符良策就坐在那裏,整個人的身子靠著在椅子裏,懶散的模樣配上那油膩膩的裝扮,看著就讓人有些反胃。

秦徽陽很努力的在忽略符良策身上那讓人有些作嘔的味道了。

“這,這事情我自然也是在考慮的,可蓮兒畢竟是我秦家嫡女,若是做了妾的話,說出去也不好聽是不是,到時候陛下若是問起來,對我們都不好的。”秦徽陽咬著牙,說出這番話的時候心都有些顫抖。

符良策是有些本事的,自然也不會被秦徽陽的幾句話給嚇到。

但秦徽陽這態度卻是讓他很是不爽。

“哼!這女兒家做了這樣的事情,也別怪說出去沒臉,賞花宴的時候有那麼多人都在,到時候若是有什麼話傳出去的話,可不關我的事情!”符良策眼見著是生了氣,說了這番話後就起身離開了。

秦徽陽急的叫都叫不住。

他站在院子裏急的直跺腳。

薑玉蘭聽到人走了,忙不迭的衝出來,哎呦著紅著眼,拉著秦徽陽的袖子:“老爺啊!現在咱們可怎麼辦啊!蓮兒還那麼年輕,不會真的要給那個糟老頭子做妾吧?”

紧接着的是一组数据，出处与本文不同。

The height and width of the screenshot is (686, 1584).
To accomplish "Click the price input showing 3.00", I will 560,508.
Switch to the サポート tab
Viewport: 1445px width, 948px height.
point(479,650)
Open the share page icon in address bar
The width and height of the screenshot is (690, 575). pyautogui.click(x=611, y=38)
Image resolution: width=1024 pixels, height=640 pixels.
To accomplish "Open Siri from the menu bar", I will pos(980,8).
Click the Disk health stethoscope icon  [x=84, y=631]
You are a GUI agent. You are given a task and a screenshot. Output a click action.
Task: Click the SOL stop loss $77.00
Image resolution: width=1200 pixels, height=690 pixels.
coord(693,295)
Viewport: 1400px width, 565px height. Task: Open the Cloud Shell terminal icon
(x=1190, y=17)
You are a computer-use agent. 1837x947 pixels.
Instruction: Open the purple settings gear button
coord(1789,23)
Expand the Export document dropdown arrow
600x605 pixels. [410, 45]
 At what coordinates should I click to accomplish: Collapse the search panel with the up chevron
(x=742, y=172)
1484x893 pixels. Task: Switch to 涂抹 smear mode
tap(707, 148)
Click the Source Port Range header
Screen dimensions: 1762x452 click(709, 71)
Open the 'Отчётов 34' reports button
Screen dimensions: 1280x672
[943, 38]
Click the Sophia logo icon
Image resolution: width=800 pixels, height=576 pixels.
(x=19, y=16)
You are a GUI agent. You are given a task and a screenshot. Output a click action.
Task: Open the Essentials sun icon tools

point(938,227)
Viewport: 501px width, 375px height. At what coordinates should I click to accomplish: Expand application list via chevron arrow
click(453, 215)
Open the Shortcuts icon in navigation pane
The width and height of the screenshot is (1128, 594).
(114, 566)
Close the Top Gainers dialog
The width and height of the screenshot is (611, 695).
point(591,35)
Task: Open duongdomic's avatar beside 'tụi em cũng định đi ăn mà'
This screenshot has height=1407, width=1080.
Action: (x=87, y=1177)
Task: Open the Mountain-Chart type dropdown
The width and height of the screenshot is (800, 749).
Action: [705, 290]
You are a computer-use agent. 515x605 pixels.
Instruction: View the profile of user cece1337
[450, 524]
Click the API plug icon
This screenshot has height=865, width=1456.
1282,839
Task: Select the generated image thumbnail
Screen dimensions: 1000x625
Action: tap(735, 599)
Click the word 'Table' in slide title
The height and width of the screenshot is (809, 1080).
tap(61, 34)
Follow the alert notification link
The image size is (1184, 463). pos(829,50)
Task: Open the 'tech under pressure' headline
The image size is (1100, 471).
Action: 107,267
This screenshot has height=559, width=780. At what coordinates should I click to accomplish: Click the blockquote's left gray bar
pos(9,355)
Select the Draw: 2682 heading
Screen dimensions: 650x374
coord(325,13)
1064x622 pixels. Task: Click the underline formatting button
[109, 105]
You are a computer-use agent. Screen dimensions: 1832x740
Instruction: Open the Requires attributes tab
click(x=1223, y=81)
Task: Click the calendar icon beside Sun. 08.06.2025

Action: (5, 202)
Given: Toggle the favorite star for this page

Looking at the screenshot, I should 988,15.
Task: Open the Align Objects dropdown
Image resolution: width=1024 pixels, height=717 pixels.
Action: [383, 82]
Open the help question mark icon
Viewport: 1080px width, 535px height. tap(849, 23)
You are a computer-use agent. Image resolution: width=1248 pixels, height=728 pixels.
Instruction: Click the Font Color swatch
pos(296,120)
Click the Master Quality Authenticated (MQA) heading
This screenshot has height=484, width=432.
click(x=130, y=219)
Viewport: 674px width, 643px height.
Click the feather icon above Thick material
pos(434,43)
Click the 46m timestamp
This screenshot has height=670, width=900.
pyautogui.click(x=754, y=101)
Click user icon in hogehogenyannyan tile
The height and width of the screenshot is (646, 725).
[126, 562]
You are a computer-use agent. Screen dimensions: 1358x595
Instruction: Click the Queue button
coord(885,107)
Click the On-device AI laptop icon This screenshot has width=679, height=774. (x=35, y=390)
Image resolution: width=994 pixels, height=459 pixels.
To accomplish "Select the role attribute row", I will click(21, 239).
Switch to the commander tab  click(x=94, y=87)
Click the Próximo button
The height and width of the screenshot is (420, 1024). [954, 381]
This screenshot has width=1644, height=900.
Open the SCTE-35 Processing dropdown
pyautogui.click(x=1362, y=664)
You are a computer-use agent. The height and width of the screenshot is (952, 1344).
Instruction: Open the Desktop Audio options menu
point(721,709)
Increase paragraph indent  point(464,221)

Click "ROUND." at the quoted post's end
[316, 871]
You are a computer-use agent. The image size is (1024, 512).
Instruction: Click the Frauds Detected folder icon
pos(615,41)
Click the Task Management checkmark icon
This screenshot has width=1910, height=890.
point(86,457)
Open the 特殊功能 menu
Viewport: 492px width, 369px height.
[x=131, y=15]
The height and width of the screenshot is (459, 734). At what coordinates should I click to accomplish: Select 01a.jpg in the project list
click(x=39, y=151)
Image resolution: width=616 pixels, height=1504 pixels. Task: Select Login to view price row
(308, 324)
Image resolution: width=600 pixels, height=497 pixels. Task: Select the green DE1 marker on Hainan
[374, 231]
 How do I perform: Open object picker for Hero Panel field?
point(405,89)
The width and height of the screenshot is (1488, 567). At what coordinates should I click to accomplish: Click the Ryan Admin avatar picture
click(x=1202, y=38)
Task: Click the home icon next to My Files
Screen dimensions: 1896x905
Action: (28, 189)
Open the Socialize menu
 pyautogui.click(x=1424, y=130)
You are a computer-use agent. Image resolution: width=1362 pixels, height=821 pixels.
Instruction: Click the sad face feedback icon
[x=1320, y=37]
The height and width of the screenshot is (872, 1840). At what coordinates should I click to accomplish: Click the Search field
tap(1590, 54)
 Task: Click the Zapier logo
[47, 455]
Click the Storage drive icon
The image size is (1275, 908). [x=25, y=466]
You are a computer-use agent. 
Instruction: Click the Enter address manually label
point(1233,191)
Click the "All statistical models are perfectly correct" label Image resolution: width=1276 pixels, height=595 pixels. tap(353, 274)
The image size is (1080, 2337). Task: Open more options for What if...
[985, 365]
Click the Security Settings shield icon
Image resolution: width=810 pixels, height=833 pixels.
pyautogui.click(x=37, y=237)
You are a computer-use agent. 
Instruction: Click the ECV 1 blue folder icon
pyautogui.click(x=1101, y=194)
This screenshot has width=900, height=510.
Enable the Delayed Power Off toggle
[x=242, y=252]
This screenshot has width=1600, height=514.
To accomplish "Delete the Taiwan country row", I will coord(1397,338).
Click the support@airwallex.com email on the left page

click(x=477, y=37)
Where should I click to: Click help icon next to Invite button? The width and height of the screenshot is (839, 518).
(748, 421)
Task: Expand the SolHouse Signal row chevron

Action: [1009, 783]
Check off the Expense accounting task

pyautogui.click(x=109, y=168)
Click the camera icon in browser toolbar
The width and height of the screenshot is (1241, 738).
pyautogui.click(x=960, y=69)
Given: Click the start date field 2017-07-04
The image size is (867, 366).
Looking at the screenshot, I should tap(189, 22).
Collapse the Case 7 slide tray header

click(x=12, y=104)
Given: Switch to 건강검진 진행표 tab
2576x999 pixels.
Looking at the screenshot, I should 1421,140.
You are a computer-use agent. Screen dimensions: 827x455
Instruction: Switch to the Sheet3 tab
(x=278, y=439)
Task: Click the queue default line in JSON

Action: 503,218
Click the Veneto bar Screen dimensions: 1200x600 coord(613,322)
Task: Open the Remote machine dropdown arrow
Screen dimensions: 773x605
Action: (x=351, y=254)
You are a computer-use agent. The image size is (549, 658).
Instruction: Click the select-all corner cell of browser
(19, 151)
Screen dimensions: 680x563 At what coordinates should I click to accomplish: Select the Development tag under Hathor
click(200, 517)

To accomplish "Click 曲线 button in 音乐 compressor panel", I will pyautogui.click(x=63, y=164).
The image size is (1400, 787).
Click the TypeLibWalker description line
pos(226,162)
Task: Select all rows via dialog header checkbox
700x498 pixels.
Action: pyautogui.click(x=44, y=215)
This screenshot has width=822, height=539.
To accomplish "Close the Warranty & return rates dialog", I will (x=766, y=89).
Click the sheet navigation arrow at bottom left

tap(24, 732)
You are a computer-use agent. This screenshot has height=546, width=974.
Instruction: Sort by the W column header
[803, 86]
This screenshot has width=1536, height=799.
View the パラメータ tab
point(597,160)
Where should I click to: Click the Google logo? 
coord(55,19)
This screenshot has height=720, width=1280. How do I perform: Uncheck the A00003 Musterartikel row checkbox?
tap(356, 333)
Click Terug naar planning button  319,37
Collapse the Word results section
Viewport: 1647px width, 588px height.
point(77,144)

“胡說什麼!符將軍不過是年紀大了一點,人家武能上馬定乾坤的老將軍,怎麼就是一個糟老頭子了!”秦徽陽嚇了一跳,生怕還沒走遠的符良策聽到了。

薑玉蘭還是委屈。

“要不,要不咱們就說蓮兒身子不好,把她送到道觀去休養幾年,等到這件事過了,咱們再從長計議?”薑玉蘭的心裏抱著那麼一點期許說。

等幾年?

秦徽陽的心裏一陣發酸,等幾年也等不回來蓮兒的清白啊!

薑玉蘭看秦徽陽不說話,心念一動,她哽咽著說:“就算是這件事棘手,老爺也先放一放吧!蓮兒現在的狀況很不好,您先去看看。”

說到這裏,秦徽陽倒是沒有拒絕。

這幾日時間,秦蓮把自己關在屋子裏,每日都要沐浴更衣,似乎隻有這樣才能將自己身上的汙垢洗幹淨。

秦徽陽來的時候,秦蓮剛沐浴完沒多久。

“爹爹。”看到秦徽陽進來,秦蓮跌跌撞撞的就要從床上起來。

看著女兒這人不人鬼不鬼的樣子,秦徽陽心疼壞了。

“不舒服就躺一會。”秦徽陽扶著她又重新坐下。

在秦蓮的院子裏陪了她一下午,等到秦徽陽再出來的時候,心情明顯是沒有那麼沉重了。

次日,京城中卻有了新的流言傳出。

水嬈將這消息帶回來的時候,氣的整個人都在顫抖。

“真是個壞了心的!秦蓮是他的女兒,小姐您就不是了?”水嬈恨的牙癢癢:“小姐,要不咱們就直接了結了他們吧?”

秦芷哼了一聲:“秦徽陽在京城中散播,說那一日和符良策發生關係的人是我,想要我來保全秦蓮?怕不是瘋了。”

他一直以專情的好形象在皇帝麵前,如今卻為了保住秦蓮主動暴露了家中還有一個女兒的消息。

到時候在京城中少不得要被人唾棄。

“先由著他去,我倒是要看看他為秦蓮做的這一切,到底值不值得。”秦芷冷笑著說。

原主的娘在秦徽陽這裏受的委屈可不少,可不能讓秦徽陽就這麼死了算了。

可秦家的消息,傳到盛長隨的耳中的時候,卻著實讓他驚了一下。

“你說,那一日在賞花宴上的姑娘,是秦家嫡親的女兒?”盛長隨下意識起身,帶著桌子上的筆都掉落了。